McKinnon's confidence stems from market dynamics reshaping enterprise IT. "Every organization is universally aware of the potential of agents," he said. "They want to make things more automated, and they want to enhance their workforce with digital employees." The opportunity is massive - McKinnon believes agent identity could become the largest category in cybersecurity, potentially exceeding the $28 billion traditional identity management market.
But Okta isn't immune to the SaaSpocalypse threat that's rattling SaaS companies. The difference, McKinnon argues, is that Okta's moat runs deeper than features. "You can build the features and functions, but the last thing is to connect it to everything. Thousands and thousands of different applications, services, and pieces of infrastructure have to be connected to the last mile," he said. "Getting the features to work is 10 percent of the battle. Making sure it works 100 percent of the time takes years and years and years."
There's also the trust factor. "What cyber company do you trust to be secure itself?" McKinnon asked. When breaches happen, CIOs need to explain their choices to boards. "Oh, we got breached. Well, what did you pick?" "Well, I wanted to save a little bit of money to vibe code it." That's a career-ending conversation.

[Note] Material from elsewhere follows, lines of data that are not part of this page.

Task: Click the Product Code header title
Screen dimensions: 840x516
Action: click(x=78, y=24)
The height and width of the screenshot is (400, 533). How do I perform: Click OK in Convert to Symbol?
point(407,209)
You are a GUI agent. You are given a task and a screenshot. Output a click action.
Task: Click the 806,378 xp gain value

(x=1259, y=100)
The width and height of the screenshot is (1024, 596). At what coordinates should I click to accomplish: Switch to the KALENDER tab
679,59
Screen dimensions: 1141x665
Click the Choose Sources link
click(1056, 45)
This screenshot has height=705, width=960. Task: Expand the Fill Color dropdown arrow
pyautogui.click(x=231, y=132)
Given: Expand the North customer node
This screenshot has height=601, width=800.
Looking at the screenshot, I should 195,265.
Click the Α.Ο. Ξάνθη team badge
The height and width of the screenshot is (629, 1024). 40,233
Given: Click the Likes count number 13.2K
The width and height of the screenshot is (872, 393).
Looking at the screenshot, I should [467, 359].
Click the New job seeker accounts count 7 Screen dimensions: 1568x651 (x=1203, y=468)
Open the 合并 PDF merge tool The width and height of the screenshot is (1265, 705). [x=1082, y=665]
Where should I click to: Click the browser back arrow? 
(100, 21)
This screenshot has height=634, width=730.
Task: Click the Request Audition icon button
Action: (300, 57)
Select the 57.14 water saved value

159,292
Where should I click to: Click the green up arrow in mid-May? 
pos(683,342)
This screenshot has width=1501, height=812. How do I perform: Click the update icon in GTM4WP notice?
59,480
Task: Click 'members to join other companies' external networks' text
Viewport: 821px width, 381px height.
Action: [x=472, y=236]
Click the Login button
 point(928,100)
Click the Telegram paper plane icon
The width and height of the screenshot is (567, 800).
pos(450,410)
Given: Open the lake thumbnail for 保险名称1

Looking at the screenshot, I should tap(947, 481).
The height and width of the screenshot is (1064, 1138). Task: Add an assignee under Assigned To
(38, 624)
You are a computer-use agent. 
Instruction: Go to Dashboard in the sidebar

The strategic shift required organizational change. McKinnon pushed teams to increase their "change quotient" from 20/80 (20% change, 80% stability) to at least 60/40. "Change is hard," he acknowledged. "But you really, as a leader, have to force it sometimes, top-down mandates." He's skeptical of CEO claims that "AI is writing 90 percent of our code right now," calling it salesmanship rather than reality.
Looking ahead, McKinnon sees a future where multi-silo agents - those that jump from Microsoft to Salesforce to custom systems - will test vendor lock-in strategies. He invoked IBM's historic unbundling, when customer pressure and government intervention forced Big Blue to separate hardware, operating systems, and applications. "Customers will have the leverage eventually," he predicted. "And if the customers in a market mechanism don't have leverage, the government will step in and do antitrust."
The technology challenges remain steep. No one has maintained an "agentically developed system for five years," McKinnon noted. The industry is still figuring out how agents will scale, how to audit their decisions, and how to prevent them from becoming security nightmares. Okta is betting it can provide the rails that make the agentic enterprise possible - and that the opportunity is worth the paranoia that comes with disruption.
For now, Okta is pushing industry standardization. "There are no good standards for how agents connect to a bunch of other systems where they need to get their data," McKinnon said. The company wants to establish protocols similar to those that govern single sign-on today. Whether Okta can define the standard - and capture the market - will determine if McKinnon's pivot pays off.
Okta's pivot to AI agent identity represents one of the boldest strategic bets in enterprise software's AI transformation. McKinnon is wagering that enterprises will pay handsomely for someone to manage the chaos as AI agents proliferate across corporate networks - and that brand trust, integration complexity, and mission-critical reliability create moats deep enough to survive the SaaSpocalypse. With customer meetings validating demand and OpenClaw proving the market's appetite for agentic systems, Okta is positioning itself as the nervous system for the hybrid human-agent workforce. Whether that vision materializes - and whether Okta's three-pillar blueprint becomes industry standard - will define both the company's future and the shape of enterprise AI security.